Required action = Search each line below for "Collapse", then return the lines where it appears.

[Excerpts from a dataset]
- - -

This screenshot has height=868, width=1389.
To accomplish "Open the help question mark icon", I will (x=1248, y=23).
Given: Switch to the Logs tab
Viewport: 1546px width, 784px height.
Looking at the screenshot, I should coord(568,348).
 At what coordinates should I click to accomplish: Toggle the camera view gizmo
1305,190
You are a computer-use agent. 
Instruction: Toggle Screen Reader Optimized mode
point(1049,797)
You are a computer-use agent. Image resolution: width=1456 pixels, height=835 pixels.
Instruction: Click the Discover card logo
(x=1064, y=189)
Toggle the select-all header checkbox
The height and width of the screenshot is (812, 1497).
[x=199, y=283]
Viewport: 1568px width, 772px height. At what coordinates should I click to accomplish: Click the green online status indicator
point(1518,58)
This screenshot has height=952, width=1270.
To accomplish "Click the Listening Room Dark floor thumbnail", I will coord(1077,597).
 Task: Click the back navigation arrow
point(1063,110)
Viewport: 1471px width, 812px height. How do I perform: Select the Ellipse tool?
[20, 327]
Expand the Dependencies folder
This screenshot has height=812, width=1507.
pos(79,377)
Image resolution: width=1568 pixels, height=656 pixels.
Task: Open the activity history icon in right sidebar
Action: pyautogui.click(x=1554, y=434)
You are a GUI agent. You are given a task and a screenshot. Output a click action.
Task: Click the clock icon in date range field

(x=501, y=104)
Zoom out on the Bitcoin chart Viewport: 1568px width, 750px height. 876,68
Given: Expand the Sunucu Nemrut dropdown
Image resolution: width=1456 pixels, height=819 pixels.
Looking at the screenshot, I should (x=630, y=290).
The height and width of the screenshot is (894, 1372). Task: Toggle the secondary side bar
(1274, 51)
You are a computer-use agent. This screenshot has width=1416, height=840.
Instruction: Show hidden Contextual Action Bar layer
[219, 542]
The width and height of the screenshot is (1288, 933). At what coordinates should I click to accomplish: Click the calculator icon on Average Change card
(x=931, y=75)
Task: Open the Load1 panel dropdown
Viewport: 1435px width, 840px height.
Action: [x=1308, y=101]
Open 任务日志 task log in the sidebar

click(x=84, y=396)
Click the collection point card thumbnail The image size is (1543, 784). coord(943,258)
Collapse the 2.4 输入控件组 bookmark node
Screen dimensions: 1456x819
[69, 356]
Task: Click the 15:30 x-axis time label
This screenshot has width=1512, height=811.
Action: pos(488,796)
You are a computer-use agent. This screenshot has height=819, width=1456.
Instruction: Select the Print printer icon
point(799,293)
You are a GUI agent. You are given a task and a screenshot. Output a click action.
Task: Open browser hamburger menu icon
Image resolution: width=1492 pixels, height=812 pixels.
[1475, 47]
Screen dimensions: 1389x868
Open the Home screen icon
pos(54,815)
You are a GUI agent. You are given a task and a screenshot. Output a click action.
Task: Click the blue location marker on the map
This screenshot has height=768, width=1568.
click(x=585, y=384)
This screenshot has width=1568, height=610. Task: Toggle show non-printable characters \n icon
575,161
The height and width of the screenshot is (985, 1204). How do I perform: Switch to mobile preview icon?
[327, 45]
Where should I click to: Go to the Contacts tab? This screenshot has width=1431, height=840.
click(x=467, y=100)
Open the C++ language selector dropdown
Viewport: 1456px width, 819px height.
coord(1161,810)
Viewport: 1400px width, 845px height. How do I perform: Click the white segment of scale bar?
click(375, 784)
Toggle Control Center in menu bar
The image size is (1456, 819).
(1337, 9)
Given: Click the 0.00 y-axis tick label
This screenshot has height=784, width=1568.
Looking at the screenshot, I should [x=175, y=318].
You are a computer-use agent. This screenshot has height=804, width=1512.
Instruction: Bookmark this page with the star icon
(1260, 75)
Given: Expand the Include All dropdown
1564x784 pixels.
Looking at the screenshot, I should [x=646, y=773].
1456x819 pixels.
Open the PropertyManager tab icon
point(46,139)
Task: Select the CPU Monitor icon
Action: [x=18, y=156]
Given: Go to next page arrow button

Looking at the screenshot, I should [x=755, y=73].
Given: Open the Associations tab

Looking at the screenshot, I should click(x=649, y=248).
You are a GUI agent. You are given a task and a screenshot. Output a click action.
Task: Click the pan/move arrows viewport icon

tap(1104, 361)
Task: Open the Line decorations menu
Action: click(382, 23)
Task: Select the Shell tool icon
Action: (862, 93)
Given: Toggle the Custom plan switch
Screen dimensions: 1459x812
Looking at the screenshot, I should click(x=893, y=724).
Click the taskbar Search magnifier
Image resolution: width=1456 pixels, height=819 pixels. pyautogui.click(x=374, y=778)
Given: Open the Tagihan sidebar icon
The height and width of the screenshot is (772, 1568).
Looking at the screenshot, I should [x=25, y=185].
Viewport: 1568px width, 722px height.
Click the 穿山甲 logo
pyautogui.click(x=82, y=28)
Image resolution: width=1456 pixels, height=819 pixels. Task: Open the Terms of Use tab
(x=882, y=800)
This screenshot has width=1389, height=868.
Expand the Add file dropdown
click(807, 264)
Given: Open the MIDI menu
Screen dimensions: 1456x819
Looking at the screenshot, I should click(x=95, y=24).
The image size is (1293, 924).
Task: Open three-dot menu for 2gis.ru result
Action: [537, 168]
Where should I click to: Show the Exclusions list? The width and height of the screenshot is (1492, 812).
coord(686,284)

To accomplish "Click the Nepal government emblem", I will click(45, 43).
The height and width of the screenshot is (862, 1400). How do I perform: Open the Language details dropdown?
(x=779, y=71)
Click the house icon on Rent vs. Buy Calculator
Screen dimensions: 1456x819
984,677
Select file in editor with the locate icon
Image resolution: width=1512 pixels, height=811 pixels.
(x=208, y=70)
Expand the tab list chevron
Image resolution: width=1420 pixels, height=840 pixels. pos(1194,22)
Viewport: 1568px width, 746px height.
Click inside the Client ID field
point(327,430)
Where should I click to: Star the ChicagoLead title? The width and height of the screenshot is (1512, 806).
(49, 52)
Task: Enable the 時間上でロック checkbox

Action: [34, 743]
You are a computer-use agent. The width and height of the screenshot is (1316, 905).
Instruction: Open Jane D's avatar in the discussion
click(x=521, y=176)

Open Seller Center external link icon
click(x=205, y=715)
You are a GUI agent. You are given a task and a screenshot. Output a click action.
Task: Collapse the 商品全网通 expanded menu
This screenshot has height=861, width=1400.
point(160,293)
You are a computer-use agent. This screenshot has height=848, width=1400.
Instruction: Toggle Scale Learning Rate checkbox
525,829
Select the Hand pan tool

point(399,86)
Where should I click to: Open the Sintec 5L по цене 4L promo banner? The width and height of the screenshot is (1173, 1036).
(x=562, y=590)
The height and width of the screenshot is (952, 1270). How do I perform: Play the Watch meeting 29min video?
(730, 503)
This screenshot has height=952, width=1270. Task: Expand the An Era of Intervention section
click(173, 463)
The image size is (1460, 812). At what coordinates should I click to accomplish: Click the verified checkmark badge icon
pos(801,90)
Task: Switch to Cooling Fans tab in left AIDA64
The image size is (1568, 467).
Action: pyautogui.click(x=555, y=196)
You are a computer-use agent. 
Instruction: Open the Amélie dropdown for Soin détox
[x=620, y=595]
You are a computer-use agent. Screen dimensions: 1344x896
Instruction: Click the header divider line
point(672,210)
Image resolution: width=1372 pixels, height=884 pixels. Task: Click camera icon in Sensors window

- - -

The completed task =
Collapse the 2.4 输入控件组 bookmark node
Task: Collapse the 商品全网通 expanded menu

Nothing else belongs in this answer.